> [What to do] Each line of the data should be repeated precisely.
(The data Opens)
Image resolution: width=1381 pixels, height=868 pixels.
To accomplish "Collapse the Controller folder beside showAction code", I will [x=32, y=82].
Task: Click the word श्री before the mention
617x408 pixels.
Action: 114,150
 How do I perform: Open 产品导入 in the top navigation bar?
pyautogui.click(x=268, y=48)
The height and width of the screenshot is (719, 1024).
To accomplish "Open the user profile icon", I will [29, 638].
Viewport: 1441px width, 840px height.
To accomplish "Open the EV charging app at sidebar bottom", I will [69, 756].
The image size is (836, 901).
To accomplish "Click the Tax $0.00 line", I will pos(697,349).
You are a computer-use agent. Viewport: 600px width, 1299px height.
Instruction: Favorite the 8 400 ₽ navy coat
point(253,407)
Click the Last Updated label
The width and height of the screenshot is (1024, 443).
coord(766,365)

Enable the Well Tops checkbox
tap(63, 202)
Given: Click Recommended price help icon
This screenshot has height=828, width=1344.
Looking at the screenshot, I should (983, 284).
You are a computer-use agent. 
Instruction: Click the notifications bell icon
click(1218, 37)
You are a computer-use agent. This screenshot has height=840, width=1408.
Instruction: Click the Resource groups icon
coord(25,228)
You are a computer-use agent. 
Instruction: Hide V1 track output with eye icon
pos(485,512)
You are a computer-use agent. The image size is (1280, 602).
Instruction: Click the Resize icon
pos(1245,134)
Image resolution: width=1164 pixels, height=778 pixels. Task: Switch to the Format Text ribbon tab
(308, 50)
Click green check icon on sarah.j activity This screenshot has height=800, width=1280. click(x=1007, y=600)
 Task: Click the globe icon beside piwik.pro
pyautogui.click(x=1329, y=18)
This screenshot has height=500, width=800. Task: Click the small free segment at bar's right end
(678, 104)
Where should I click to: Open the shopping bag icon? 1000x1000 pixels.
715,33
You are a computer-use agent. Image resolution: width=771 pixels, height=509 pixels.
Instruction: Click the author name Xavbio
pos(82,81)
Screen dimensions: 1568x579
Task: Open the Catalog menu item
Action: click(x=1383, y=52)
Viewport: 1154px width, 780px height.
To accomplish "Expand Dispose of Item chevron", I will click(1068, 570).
(The data Closes)
> [Answer for the task]
Image resolution: width=1381 pixels, height=868 pixels.
To accomplish "Collapse the Controller folder beside showAction code", I will [x=32, y=82].
Task: Click the word श्री before the mention
617x408 pixels.
Action: 114,150
 How do I perform: Open 产品导入 in the top navigation bar?
pyautogui.click(x=268, y=48)
The height and width of the screenshot is (719, 1024).
To accomplish "Open the user profile icon", I will [29, 638].
Viewport: 1441px width, 840px height.
To accomplish "Open the EV charging app at sidebar bottom", I will [69, 756].
The image size is (836, 901).
To accomplish "Click the Tax $0.00 line", I will pos(697,349).
You are a computer-use agent. Viewport: 600px width, 1299px height.
Instruction: Favorite the 8 400 ₽ navy coat
point(253,407)
Click the Last Updated label
The width and height of the screenshot is (1024, 443).
coord(766,365)

Enable the Well Tops checkbox
tap(63, 202)
Given: Click Recommended price help icon
This screenshot has height=828, width=1344.
Looking at the screenshot, I should (983, 284).
You are a computer-use agent. 
Instruction: Click the notifications bell icon
click(1218, 37)
You are a computer-use agent. This screenshot has height=840, width=1408.
Instruction: Click the Resource groups icon
coord(25,228)
You are a computer-use agent. 
Instruction: Hide V1 track output with eye icon
pos(485,512)
You are a computer-use agent. The image size is (1280, 602).
Instruction: Click the Resize icon
pos(1245,134)
Image resolution: width=1164 pixels, height=778 pixels. Task: Switch to the Format Text ribbon tab
(308, 50)
Click green check icon on sarah.j activity This screenshot has height=800, width=1280. click(x=1007, y=600)
 Task: Click the globe icon beside piwik.pro
pyautogui.click(x=1329, y=18)
This screenshot has height=500, width=800. Task: Click the small free segment at bar's right end
(678, 104)
Where should I click to: Open the shopping bag icon? 1000x1000 pixels.
715,33
You are a computer-use agent. Image resolution: width=771 pixels, height=509 pixels.
Instruction: Click the author name Xavbio
pos(82,81)
Screen dimensions: 1568x579
Task: Open the Catalog menu item
Action: click(x=1383, y=52)
Viewport: 1154px width, 780px height.
To accomplish "Expand Dispose of Item chevron", I will click(1068, 570).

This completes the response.